Python Threat Hunting Tools: Part 5 — Command Line Arguments

Python Threat Hunting Tools: Part 5 — Command Line Arguments

Welcome back to this series on building threat hunting tools!

In this series, I will be showcasing a variety of threat hunting tools that you can use to hunt for threats, automate tedious processes, and extend to create your own toolkit! The majority of these tools will be simple with a focus on being easy to understand and implement. This is so that you, the reader, can learn from these tools and begin to develop your own. 

There will be no cookie-cutter tutorial on programming fundamentals like data type, control structures, etc. Instead, this series will focus on the practical implementation of scripting/programming through small projects. It is encouraged that you play with these scripts, figure out ways to break or extend them, and try to improve on their basic design to fit your needs. I find this the best way to learn any new programming language/concept and, certainly, the best way to derive value!

In this installment we will look at how we can give our threat hunting tools command line arguments that modify their behavior when they are executed.

What are Command Line Arguments?

Command line arguments are parameters or options that are passed to a program or script when it is executed via the command line. They let the user of the script modify behavior or configure its settings, typically by providing inputs (e.g. files, strings, the output of another command) or flags (e.g. -h for help). If an input is provided via command line arguments then it is parsed by the script into a usable format and then used somewhere within the script.

Command line arguments are often used to automate repetitive tasks, configure programs, or to pass inputs that are too complex to be entered via a GUI. They are also used to build more complex scripts and programs that can be executed with a variety of options and inputs, making them more versatile and powerful.

What are Command Line Arguments

The following code executes myscript.py with the -v and file.txt arguments. The -v argument is typically referred to as a “flag” and it’s best thought of as changing the script’s settings, in this case providing verbose output. Whereas, the file.txt argument is an input argument on which the script will perform some actions on.

Bash
python myscript.py file1.txt -v

The most popular Python module for parsing command line arguments is argparse. This module allows you to create an ArgumentParser object to which you add arguments using the .add_argument() method. 

Once you have added your arguments you can run the .parse_args() method to parse the arguments and the module will take care of the low-level work of collecting, parsing, and storing the command line arguments provided by the script’s user. To access an argument you simply call it as an attribute of the ArgumentParser object you created (e.g. args.<argument_name>). 

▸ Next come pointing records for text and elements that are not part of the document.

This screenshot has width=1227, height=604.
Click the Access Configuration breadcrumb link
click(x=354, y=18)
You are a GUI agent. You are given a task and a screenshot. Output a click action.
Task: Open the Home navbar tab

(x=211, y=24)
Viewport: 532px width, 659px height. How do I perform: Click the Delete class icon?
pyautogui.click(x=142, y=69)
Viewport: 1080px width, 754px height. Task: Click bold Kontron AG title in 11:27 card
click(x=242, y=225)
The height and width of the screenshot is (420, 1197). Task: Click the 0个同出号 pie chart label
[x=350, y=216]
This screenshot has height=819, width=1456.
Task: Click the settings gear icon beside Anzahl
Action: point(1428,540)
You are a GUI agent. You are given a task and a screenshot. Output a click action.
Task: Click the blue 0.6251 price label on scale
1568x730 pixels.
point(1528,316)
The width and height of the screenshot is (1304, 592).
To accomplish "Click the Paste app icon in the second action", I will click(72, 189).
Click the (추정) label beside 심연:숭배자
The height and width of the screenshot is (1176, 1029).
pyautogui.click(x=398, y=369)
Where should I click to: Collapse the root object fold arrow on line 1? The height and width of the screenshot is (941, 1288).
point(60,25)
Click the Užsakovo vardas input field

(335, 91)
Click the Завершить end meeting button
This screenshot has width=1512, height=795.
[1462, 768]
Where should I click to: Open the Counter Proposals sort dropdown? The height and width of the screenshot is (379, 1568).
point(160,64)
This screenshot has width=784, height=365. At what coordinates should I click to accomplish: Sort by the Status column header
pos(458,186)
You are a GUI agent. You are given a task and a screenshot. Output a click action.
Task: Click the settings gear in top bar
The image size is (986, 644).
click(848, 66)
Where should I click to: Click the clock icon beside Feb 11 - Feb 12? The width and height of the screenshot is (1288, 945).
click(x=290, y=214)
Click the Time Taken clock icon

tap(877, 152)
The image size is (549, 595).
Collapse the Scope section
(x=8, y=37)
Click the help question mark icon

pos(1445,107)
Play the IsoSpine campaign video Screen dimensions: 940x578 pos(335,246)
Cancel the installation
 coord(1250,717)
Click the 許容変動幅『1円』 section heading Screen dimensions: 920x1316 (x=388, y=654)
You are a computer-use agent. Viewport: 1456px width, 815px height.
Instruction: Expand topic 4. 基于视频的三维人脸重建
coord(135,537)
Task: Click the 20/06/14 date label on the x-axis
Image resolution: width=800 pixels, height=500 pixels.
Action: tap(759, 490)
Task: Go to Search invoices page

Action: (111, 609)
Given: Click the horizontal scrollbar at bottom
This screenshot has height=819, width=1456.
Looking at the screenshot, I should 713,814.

It is a simple and intuitive module to use that I highly recommend!

The Problem

In a previous installment of this series (Python Threat Hunting Tools: Part 2 — Web Scraping), we created a web scraping script that used Beautiful Soup to get a list of high-severity vulnerabilities published by the Cybersecurity and Infrastructure Security Agency (CISA). This script was awesome and gave us a CSV file containing relevant information about each vulnerability. However, it was not very flexible.

What if a user wanted the output in text or JSON format instead?

Let’s refactor this script to give the user a few more options in terms of output. That way they can incorporate the script into their own vulnerability management process, perhaps one that doesn’t use CSV files.

The Solution

To start let’s import the argparse module into our original web scraping script (which can be found in its entirety here):

Python
# import necessary Python modules
import requests, csv
from bs4 import BeautifulSoup
import argparse, json

[redacted]

We have also imported the json Python module here which we will use to output data in JSON format later.

Now we can create our argument parser object. I have named mine parser.

Python
parser = argparse.ArgumentParser()

Let’s add a few output options to the argument parser so the user can choose different formats for the vulnerability information the script scrapes. The optional action parameter is used to store the argument as a Boolean value (e.g. if --csv is present then store as True), while the help parameter displays a nice message to the user when reading the script’s documentation (e.g. with myscript.py -h).

Python
parser = argparse.ArgumentParser()
parser.add_argument('--csv', action='store_true', help='output in CSV format')
parser.add_argument('--json', action='store_true', help='output in JSON format')
parser.add_argument('--txt', action='store_true', help='output in text format')
args = parser.parse_args()

Perfect! Our argument parser now has three arguments that the user can specify on the command line when invoking this script:

  • --csv which will output the data in CSV format. This was the previous behavior of the script.
  • --json which will output the data in JavaScript Object Notation (JSON). This is a standard text-based format for representing structured data based on JavaScript object syntax and is commonly used for transmitting data over the web. Pretty handy if the user of our script wants to send this information to someone or to a web API.
  • --txt which will output the data in standard text format. This is useful if the user needs to search for something within the vulnerability data (e.g. using grep) or needs a quick visual representation of the data without using a GUI application.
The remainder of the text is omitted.